This is interesting! I'll take a closer look tomorrow

lld/ELF/InputFiles.cpp
996–997

Missing default:

ruiu marked an inline comment as done.May 21 2019, 9:46 PM
ruiu added inline comments.
lld/ELF/InputFiles.cpp
996–997

Does this have to be exhaustive? We have a fatal after this switch. Anyways, I think I can rewrite this with if.

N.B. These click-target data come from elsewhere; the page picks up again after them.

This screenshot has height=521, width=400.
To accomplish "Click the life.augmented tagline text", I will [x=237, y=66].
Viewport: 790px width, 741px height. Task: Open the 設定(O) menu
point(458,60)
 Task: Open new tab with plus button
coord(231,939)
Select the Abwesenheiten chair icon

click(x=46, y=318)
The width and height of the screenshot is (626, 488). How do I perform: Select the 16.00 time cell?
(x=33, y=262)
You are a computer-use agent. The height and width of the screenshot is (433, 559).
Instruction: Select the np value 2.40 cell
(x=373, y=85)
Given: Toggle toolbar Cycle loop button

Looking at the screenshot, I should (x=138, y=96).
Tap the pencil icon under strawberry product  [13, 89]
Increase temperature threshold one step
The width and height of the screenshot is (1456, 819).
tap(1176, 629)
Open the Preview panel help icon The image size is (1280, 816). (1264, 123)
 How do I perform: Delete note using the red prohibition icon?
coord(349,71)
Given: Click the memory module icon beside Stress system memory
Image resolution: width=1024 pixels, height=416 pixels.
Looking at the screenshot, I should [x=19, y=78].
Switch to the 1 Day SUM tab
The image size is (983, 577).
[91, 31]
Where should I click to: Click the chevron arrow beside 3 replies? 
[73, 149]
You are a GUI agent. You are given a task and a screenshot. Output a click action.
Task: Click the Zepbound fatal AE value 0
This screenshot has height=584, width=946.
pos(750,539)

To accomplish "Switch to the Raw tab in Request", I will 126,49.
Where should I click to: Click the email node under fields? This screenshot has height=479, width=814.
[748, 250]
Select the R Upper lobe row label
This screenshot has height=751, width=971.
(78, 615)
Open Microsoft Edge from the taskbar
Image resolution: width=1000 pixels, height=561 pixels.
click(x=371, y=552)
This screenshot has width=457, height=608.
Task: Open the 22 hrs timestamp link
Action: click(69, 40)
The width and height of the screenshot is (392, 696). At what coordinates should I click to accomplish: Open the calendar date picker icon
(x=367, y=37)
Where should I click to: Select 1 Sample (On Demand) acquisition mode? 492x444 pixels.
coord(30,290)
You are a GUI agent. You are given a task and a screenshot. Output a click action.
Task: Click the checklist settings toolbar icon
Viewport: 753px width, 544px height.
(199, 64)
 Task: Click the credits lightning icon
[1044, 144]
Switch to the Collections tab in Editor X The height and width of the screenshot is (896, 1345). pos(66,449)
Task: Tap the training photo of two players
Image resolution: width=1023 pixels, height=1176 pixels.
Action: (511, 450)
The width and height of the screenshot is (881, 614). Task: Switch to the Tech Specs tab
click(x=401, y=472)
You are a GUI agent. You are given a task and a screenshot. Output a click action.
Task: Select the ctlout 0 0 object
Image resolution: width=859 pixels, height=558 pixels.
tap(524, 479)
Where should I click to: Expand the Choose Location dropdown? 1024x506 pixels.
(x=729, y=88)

ruiu updated this revision to Diff 200638.May 21 2019, 9:48 PM
  • address review comment
ruiu updated this revision to Diff 200642.May 21 2019, 9:58 PM
  • rebase

In LazyObjFile::parse():

for (size_t I = FirstGlobal, End = ESyms.size(); I != End; ++I)
  if (ESyms[I].st_shndx != SHN_UNDEF)
    // resolveSymbol() called by addSymbol() checks if the symbol was originally undefined.
    // If that is the case, addSymbol() will transitively call SymbolTable::fetchLazy, which calls LazyObjFile::fetch().
    this->Symbols[I] = Symtab->addSymbol(
        LazyObject{*this, CHECK(ESyms[I].getName(Strtab), this)});
return;

In LazyObjFile::parse():

// Symbols[0,I) are inherited from LazyObjFile::parse(), other entries are nullptr.
// This has another problem: it increases memory usage.
// The copy assignment cannot be replaced with move assignment, because
// parse() will continue processing Symbols[I+1] Symbols[I+2] ...
File->Symbols = Symbols;

I think in most cases (that are not flagged by --warn-backrefs), this may not have a perceivable improvement in the current form. Actually,
For an (input: 4.2G; output: 1.6G) executable, I measure a performance regression, 1% or lower, but the memory usage increases by ~1.6%. Do you know if the problem can be fixed?

lld/ELF/InputFiles.cpp
952

typo. first object -> `other

ruiu added a comment.May 21 2019, 11:33 PM

In LazyObjFile::parse():

for (size_t I = FirstGlobal, End = ESyms.size(); I != End; ++I)
  if (ESyms[I].st_shndx != SHN_UNDEF)
    // resolveSymbol() called by addSymbol() checks if the symbol was originally undefined.
    // If that is the case, addSymbol() will transitively call SymbolTable::fetchLazy, which calls LazyObjFile::fetch().
    this->Symbols[I] = Symtab->addSymbol(
        LazyObject{*this, CHECK(ESyms[I].getName(Strtab), this)});
return;

Good point. I didn't think about that, but looks like that's a problem. I believe this can be fixed by inserting placeholder symbols first and then resolve them against LazyObject symbols. Let me try to do that.

In LazyObjFile::parse():

// Symbols[0,I) are inherited from LazyObjFile::parse(), other entries are nullptr.
// This has another problem: it increases memory usage.
// The copy assignment cannot be replaced with move assignment, because
// parse() will continue processing Symbols[I+1] Symbols[I+2] ...
File->Symbols = Symbols;

I think in most cases (that are not flagged by --warn-backrefs), this may not have a perceivable improvement in the current form. Actually,
For an (input: 4.2G; output: 1.6G) executable, I measure a performance regression, 1% or lower, but the memory usage increases by ~1.6%. Do you know if the problem can be fixed?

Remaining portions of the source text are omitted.